Question

The friction coefficient between an athlete’s shoes and the ground is $0.90$ . Suppose a superman wears these shoes and races for $50\,m$ . There is no upper limit on his capacity of running at high speeds. Suppose he takes exactly this minimum time to complete the $50\,m$ , what minimum time will he take to stop?

Answer 1

Hint: Use the formula of the frictional coefficient to find the maximum acceleration. Substitute the obtained acceleration, initial velocity and the displacement in the law of the equation of motion, to find minimum time required to complete the given distance.

Formula used:
(1) The formula of the friction coefficient is
$a = \mu g$
Where $a$ is the acceleration, $\mu $ is the frictional coefficient between the shoe and the road and $g$ is the acceleration due to gravity.
(2) The equation of the law of motion is given by
$s = ut + \dfrac{1}{2}a{t^2}$
Where $s$ is the displacement of the run, $u$ is the initial velocity, $t$ is the time taken for the run and $a$ is the acceleration.

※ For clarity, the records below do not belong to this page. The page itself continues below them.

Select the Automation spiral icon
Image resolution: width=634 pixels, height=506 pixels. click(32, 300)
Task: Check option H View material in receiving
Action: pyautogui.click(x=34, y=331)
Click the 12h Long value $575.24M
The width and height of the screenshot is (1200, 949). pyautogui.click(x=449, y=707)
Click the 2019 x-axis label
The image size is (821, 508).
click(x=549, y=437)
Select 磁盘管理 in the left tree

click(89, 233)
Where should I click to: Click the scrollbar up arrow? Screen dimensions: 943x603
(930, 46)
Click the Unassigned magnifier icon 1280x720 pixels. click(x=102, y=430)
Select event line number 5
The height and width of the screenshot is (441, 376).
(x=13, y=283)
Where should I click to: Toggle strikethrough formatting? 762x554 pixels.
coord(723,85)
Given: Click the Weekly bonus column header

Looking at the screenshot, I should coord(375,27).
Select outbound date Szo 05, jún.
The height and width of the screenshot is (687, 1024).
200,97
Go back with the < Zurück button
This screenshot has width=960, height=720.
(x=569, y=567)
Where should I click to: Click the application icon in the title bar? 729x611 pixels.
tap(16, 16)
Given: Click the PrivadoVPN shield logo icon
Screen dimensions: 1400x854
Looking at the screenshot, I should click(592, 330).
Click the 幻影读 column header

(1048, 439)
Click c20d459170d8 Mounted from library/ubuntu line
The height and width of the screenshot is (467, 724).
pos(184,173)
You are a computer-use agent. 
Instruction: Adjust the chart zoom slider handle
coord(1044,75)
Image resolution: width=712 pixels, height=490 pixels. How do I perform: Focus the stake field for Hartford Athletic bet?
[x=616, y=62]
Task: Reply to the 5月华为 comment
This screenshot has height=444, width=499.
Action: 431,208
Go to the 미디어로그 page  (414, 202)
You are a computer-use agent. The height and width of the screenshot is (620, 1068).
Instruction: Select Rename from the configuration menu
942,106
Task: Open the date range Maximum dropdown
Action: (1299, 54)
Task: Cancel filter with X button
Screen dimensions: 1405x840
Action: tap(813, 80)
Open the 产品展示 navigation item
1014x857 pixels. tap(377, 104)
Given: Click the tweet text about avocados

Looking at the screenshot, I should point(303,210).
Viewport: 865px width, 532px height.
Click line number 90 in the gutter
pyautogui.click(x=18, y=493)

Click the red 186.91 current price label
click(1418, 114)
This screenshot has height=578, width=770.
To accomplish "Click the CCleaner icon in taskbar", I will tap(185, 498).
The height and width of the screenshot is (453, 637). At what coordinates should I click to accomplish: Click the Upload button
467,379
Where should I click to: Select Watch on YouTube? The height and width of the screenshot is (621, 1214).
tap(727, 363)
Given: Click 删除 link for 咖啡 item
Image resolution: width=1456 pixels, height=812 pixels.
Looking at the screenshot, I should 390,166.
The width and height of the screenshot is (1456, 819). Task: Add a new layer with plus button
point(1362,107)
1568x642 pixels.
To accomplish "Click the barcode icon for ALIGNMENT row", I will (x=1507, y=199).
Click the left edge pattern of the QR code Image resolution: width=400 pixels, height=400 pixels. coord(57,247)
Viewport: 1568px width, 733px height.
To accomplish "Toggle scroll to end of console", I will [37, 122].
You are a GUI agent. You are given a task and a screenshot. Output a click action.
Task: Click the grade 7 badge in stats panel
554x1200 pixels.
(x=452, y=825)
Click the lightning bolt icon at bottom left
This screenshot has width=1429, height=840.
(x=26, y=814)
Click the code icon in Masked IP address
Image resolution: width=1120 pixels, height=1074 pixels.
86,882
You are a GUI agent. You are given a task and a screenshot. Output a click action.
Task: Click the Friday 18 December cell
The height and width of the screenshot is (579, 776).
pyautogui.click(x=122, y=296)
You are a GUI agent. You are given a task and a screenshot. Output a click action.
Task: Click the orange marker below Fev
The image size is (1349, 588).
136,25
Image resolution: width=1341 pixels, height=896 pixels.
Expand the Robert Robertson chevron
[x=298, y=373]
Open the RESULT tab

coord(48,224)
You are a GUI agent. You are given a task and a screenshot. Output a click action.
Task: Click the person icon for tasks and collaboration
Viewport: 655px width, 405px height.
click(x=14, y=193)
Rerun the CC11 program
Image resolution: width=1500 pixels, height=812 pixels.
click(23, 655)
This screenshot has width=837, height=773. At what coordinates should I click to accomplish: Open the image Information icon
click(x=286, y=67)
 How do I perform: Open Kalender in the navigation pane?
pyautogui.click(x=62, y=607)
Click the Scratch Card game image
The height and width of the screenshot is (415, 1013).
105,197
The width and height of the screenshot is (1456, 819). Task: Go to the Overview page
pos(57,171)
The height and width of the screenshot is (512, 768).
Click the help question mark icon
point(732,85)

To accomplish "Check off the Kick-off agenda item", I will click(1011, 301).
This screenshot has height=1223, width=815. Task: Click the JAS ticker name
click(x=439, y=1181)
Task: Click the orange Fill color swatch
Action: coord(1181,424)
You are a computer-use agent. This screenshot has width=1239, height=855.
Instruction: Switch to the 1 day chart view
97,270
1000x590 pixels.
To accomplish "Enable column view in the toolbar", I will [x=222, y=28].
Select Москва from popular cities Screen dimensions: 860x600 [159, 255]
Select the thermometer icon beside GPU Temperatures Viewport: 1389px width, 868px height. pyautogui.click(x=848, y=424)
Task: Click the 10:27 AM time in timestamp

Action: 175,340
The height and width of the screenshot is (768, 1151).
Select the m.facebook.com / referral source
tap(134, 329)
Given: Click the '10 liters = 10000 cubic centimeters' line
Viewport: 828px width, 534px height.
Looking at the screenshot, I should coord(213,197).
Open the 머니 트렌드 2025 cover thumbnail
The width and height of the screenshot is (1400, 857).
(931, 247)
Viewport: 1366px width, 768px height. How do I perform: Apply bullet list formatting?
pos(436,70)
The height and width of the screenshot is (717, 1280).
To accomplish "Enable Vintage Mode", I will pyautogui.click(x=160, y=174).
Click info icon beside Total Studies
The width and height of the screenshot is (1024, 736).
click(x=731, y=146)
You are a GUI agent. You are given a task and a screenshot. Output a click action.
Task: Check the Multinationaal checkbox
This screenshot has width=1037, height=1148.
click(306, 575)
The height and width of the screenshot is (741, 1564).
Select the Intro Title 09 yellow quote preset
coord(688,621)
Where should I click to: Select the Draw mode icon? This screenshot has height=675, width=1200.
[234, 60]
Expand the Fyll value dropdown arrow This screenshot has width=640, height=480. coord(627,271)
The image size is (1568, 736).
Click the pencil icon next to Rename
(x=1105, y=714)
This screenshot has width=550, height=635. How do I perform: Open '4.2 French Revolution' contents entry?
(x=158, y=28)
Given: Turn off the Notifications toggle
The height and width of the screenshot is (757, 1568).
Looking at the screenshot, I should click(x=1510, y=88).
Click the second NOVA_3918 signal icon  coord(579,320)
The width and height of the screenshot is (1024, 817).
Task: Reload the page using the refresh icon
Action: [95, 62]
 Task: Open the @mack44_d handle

Complete step by step answer:
The friction coefficient between the shoe and the ground, $\mu = 0.90$
The displacement, $s = 50\,m$
If the minimum time is used to complete the run, the maximum acceleration is used. The maximum acceleration is calculated by using the formula (1),
$a = \mu g$
Substituting the value of the frictional coefficient and the value of the $g$ as $10$ in the above formula, we get.
$a = 0.9 \times 10$
By performing the multiplication in the above step
$a = 9\,m{s^{ - 2}}$
Hence the maximum acceleration is obtained as $9\,m{s^{ - 2}}$ .
By using the formula of the equation of the law of motion,
$s = ut + \dfrac{1}{2}a{t^2}$
Substituting the value of $u = 0$, and other known values.
$50 = 0 + \dfrac{1}{2}9{t^2}$
By simplifying the above equation, we get
$t = \sqrt {\dfrac{{100}}{9}} $
$t = \dfrac{{10}}{3}$
By again simplifying the value,
$t = 3.33\,s$

Hence, the minimum time to complete the run is $3.33\,s$.

Note: The value of the acceleration due to gravity is obtained as $9.81\,m{s^{ - 1}}$ and it is substituted in the formula. The athlete will cover maximum distance when his acceleration is maximum and hence the maximum distance can be covered in very small time.